Difference between revisions of "SMILA/Documentation/Importing/Crawler/JDBC"

Revision as of 11:20, 13 December 2012

JDBC Crawler and JDBC Fetcher worker are used for importing data via JDBC from a database. For a big picture and the worker's interaction have a look at the Importing Concept.

Worker name: jdbcCrawler
Parameters:
- dataSource: (req.) value for attribute _source, needed e.g. by the delta service
- dbUrl: (req.) database URL to connect to
- dbProps: (opt.) properties used when connecting to the database.
  - user (opt.) user name
  - password (opt.) user password
  - ... (opt.) any property supported by the used JDBC driver
- crawlSql: (req.) the SQL statement to execute to get the records
- splitLimitsSql: (opt.) the SQL statement to determine limits for splitting the result set into smaller parts based on an integer column. See below for details.
- splitIncrement: (opt.) the increment to use for splitting the integer ragen determined by splitLimitsSql See below for details.
- mapping (req.) specifies how to map database column names to record attributes or attachments.
  - COLUMN-1 (opt.) mapping of the first column to an attribute/attachment
  - COLUMN-2 (opt.) mapping of the second column to an attribute/attachment
  - COLUMN-N (opt.) mapping of the last column to an attribute/attachment
- idColumns (req.) a list of database column names used to generate the record ID from
- deltaColumns (opt.) a list of database column names (upper-case) used to generate the value for attribute _deltaHash
- maxAttachmentSize (opt.) maximum accepted size of BLOB/CLOB column values (in bytes/characters) for attachment creation. Default is "1000000000" (1 billion). Larger values are skipped and a warning is written to the log.
- parameters to control size of output bulks, see below for details
  - maxRecordsPerBulk (opt.) maximum number of records in one bulk. (default: 1000)
Task generator: runOnceTrigger
Output slots:
- crawledRecords

Processing

The JDBC Crawler executes the crawlSql statement and produces one record per result row in the bucket connected to crawledRecords. Please note that internally database column names are normalized to upper-case. In the configuration however any casing can be used. The resulting records contain only the values of the columns configured in the mapping. Whether a column is represented as an attribute or as an attachment depends on the type of the database column. Below is a table that summarizes the supported database types, how they are mapped to Java types and whether they are represented as attributes or attachments:

Database Type	Java Type	represented as
BIT	Boolean	attribute
BOOLEAN	Boolean	attribute
BIGINT	Long	attribute
INTEGER	Long	attribute
SMALLINT	Long	attribute
TINYINT	Long	attribute
DOUBLE	Double	attribute
FLOAT	Double	attribute
REAL	Double	attribute
DECIMAL	Double(scale>0) or Long	attribute
NUMERIC	Double(scale>0) or Long	attribute
DATE	Date	attribute
TIME	DateTime	attribute
TIMESTAMP	DateTime	attribute
CHAR	String	attribute
VARCHAR	String	attribute
NCHAR	String	attribute
NVARCHAR	String	attribute
ROWID	String	attribute
BINARY	byte[]	attachment
VARBINARY	byte[]	attachment
LONGVARBINARY	byte[]	attachment
BLOB	byte[]	attachment
CLOB	byte[]	attachment
NCLOB	byte[]	attachment
LONGNVARCHAR	byte[] (UTF-8 encoded)	attachment (because CLOB-like types are often reported by JDBC drivers as this type)
LONGVARCHAR	byte[] (UTF-8 encoded)	attachment (because CLOB-like types are often reported by JDBC drivers as this type)
NULL	-	no entry is generated

The following types are not fully supported:

ARRAY
DATALINK
DISTINCT
JAVA_OBJECT
OTHER
REF
SQLXML
STRUCT

The crawler tries to automatically convert any values into attributes of an appropriate data type. If this is not possible an attachment with the bytes is generated.

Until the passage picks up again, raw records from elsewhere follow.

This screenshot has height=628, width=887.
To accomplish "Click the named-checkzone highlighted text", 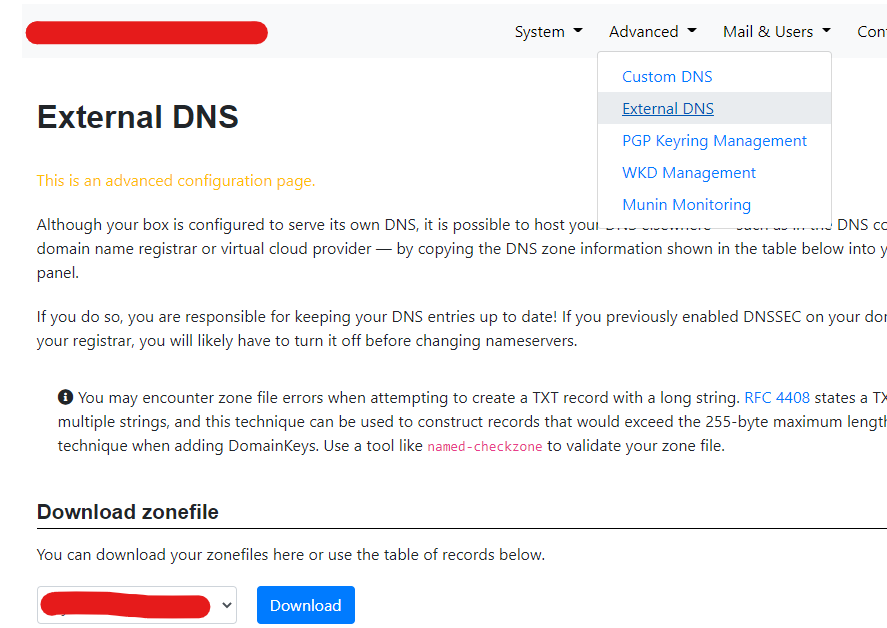I will coord(484,446).
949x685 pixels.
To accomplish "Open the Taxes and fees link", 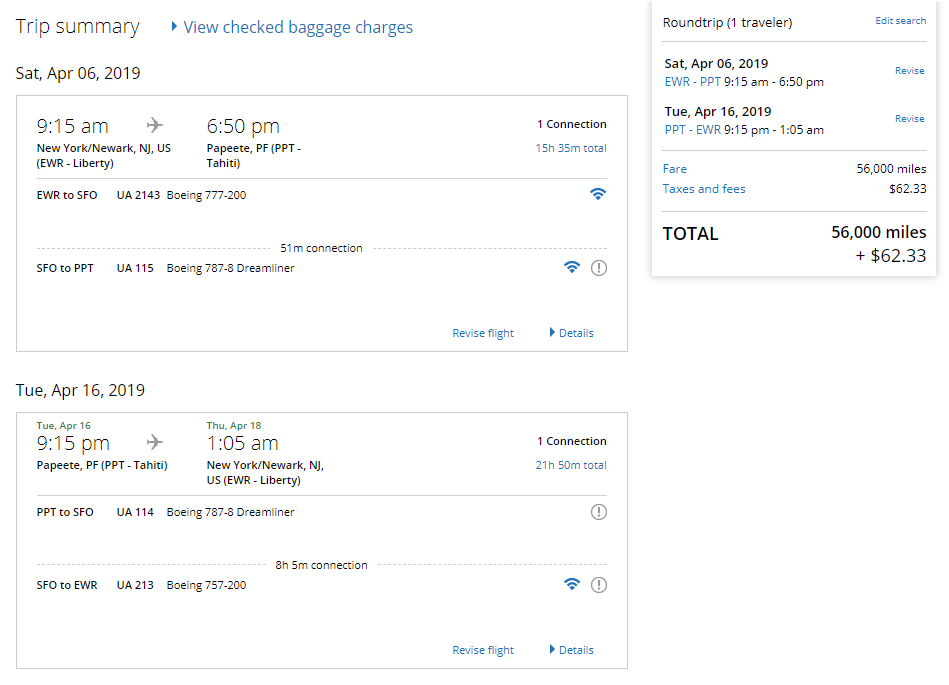I will (704, 189).
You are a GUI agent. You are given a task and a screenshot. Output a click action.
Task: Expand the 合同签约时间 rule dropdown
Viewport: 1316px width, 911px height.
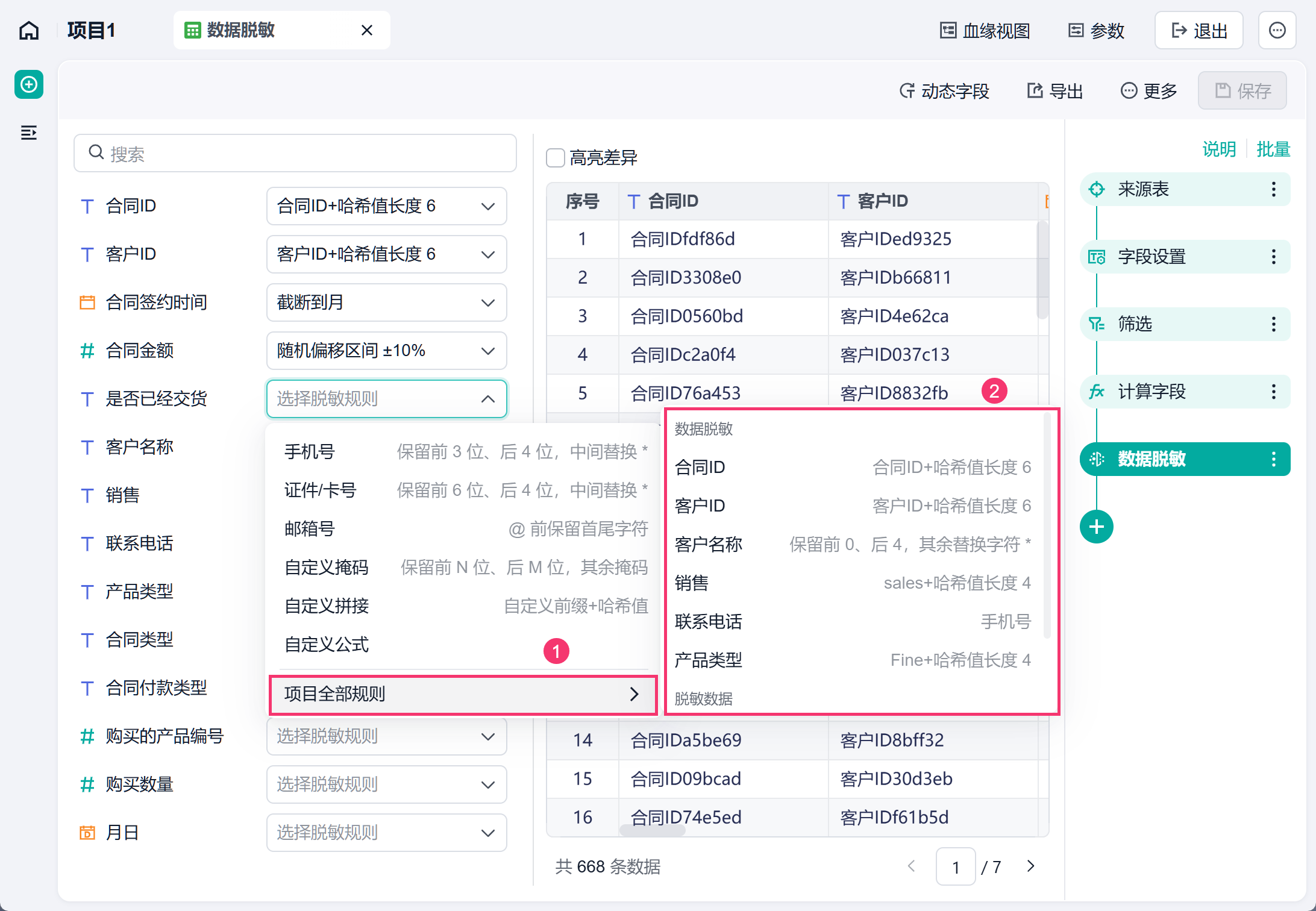pos(386,302)
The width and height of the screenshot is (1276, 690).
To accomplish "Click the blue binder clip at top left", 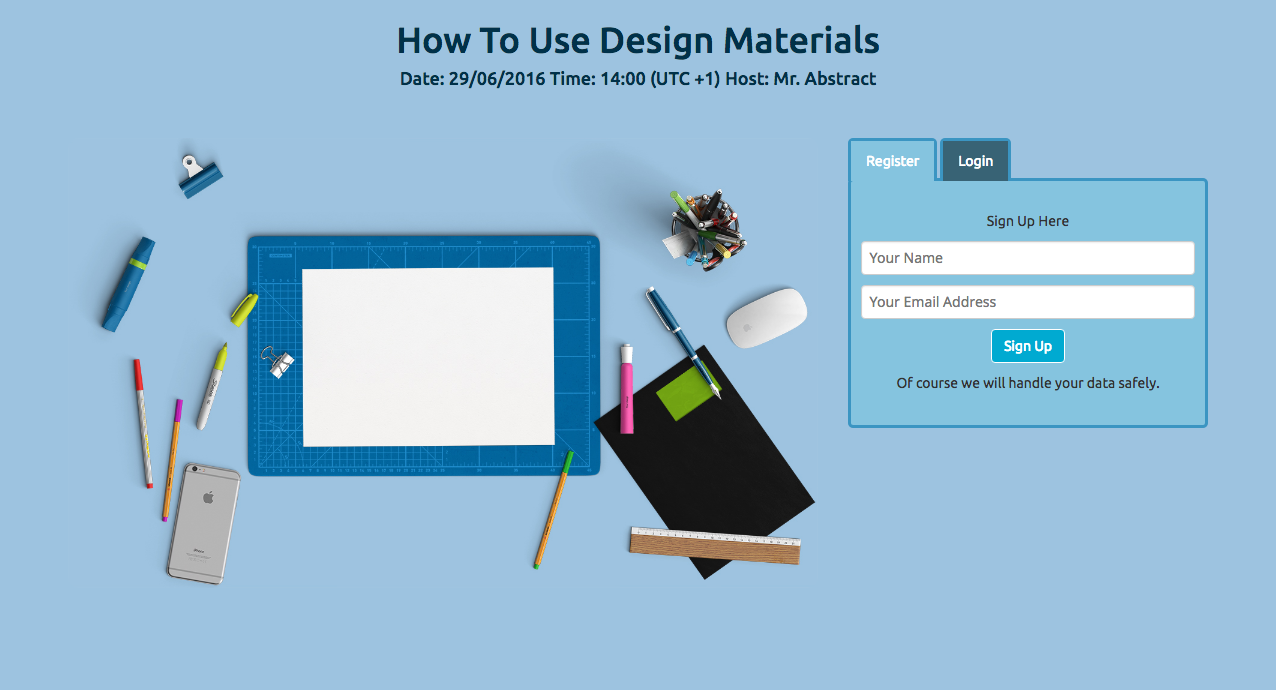I will tap(199, 176).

The records are collected in bulks, whose size can be configured via the parameter maxRecordsPerBulk:

maxRecordsPerBulk has the same effect in any of the following cases:
- not configured: a new crawledRecords bulk is started after 1000 records.
- configured: a new crawledRecords bulk is started when the configured value is reached.

Please note that maxRecordsPerBulk must be > 0. Otherwise your job will fail.

Source: The attribute _source is set from the task parameter dataSource which has no further meaning currently, but it is needed by the delta service.

Splitting

If the table (view, result set) to crawl gets very large, just getting all rows in a single task may not be feasible for two reasons:

Performance: Reading the complete result set sequentially may take too long so we want to parallelize it.
Memory Consumption: JDBC may use more memory for managing the result set than available if the number of rows gets to large.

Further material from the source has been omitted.